━━━━━ Data for this exercise
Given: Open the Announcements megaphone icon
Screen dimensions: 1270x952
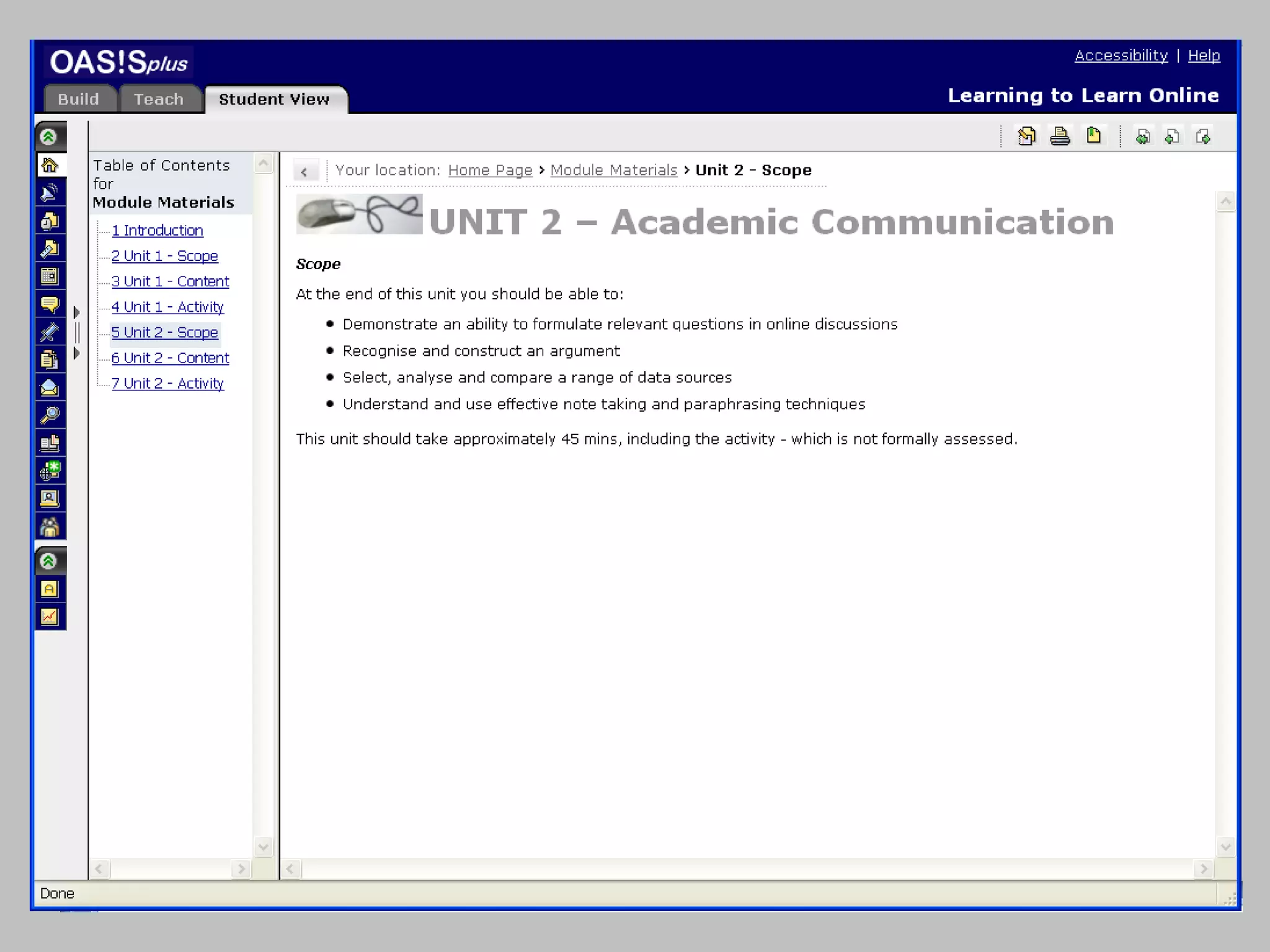Looking at the screenshot, I should tap(50, 193).
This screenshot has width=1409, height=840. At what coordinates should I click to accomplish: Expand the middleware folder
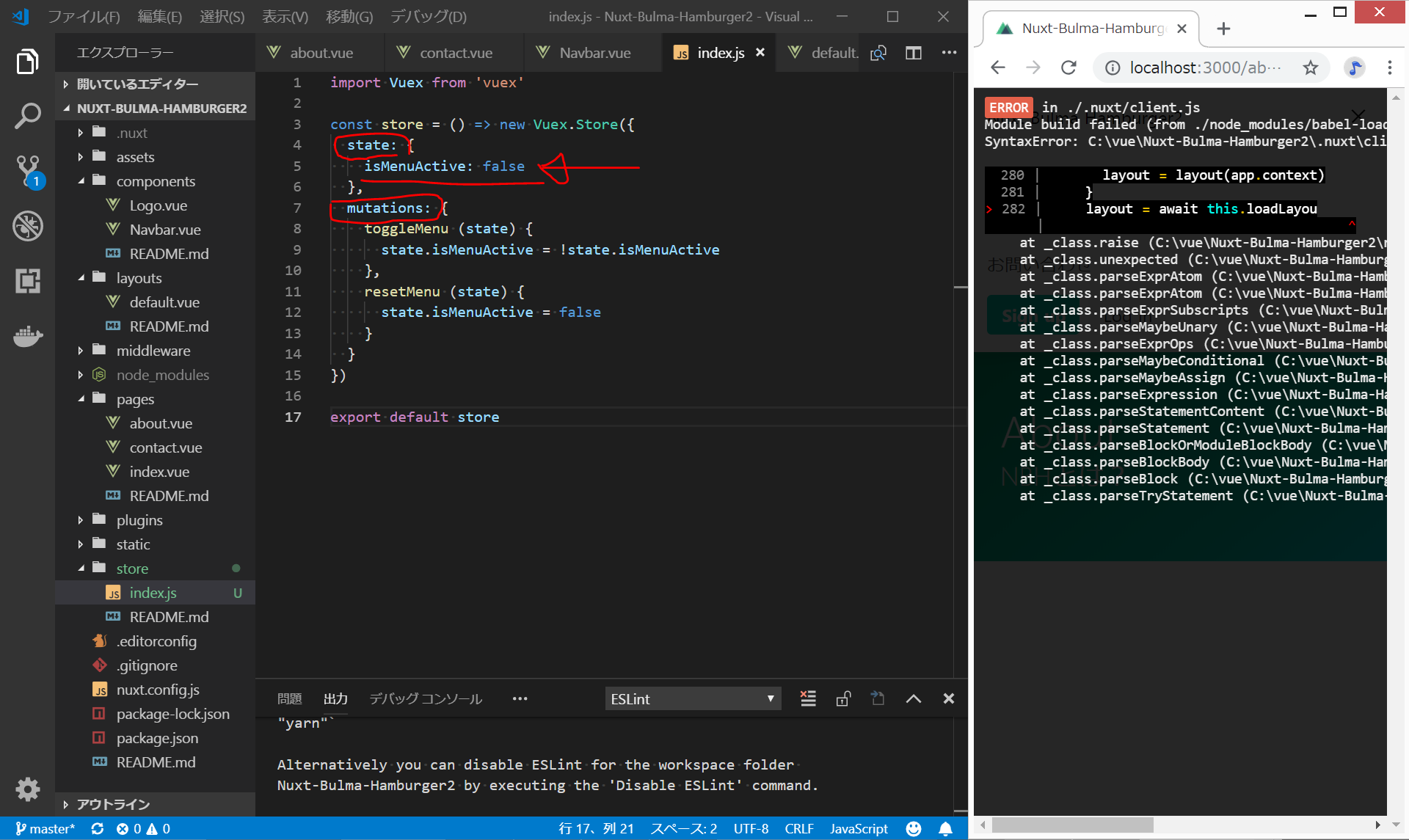(153, 351)

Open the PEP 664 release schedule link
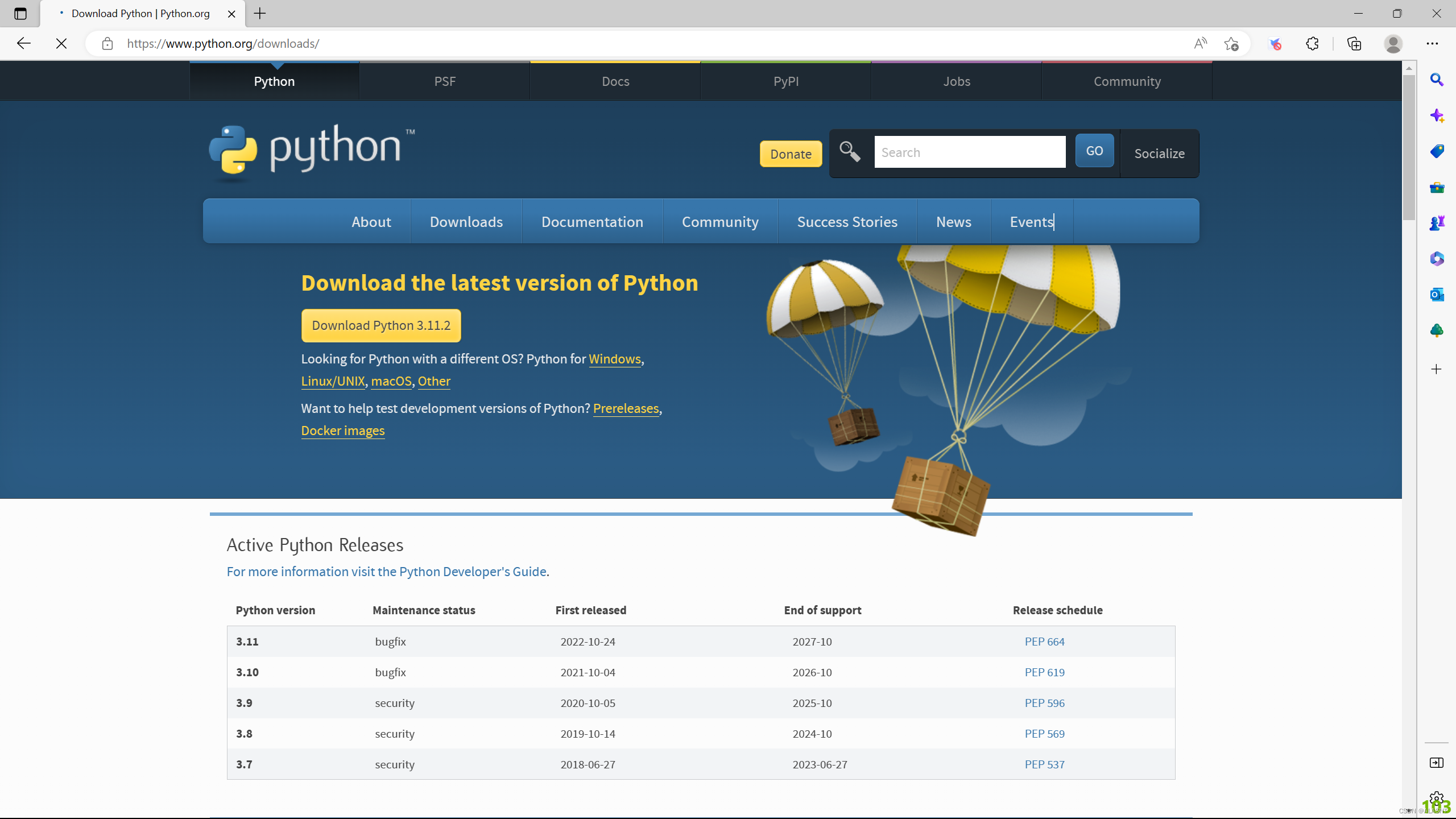pyautogui.click(x=1044, y=642)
━━━━━━━━━━
Although the records hold pictures, return only what remains, word for word.

Given: Open the Announcements megaphone icon
Screen dimensions: 1270x952
Looking at the screenshot, I should tap(50, 193).
This screenshot has width=1409, height=840. At what coordinates should I click to accomplish: Expand the middleware folder
(153, 351)

Open the PEP 664 release schedule link
pyautogui.click(x=1044, y=642)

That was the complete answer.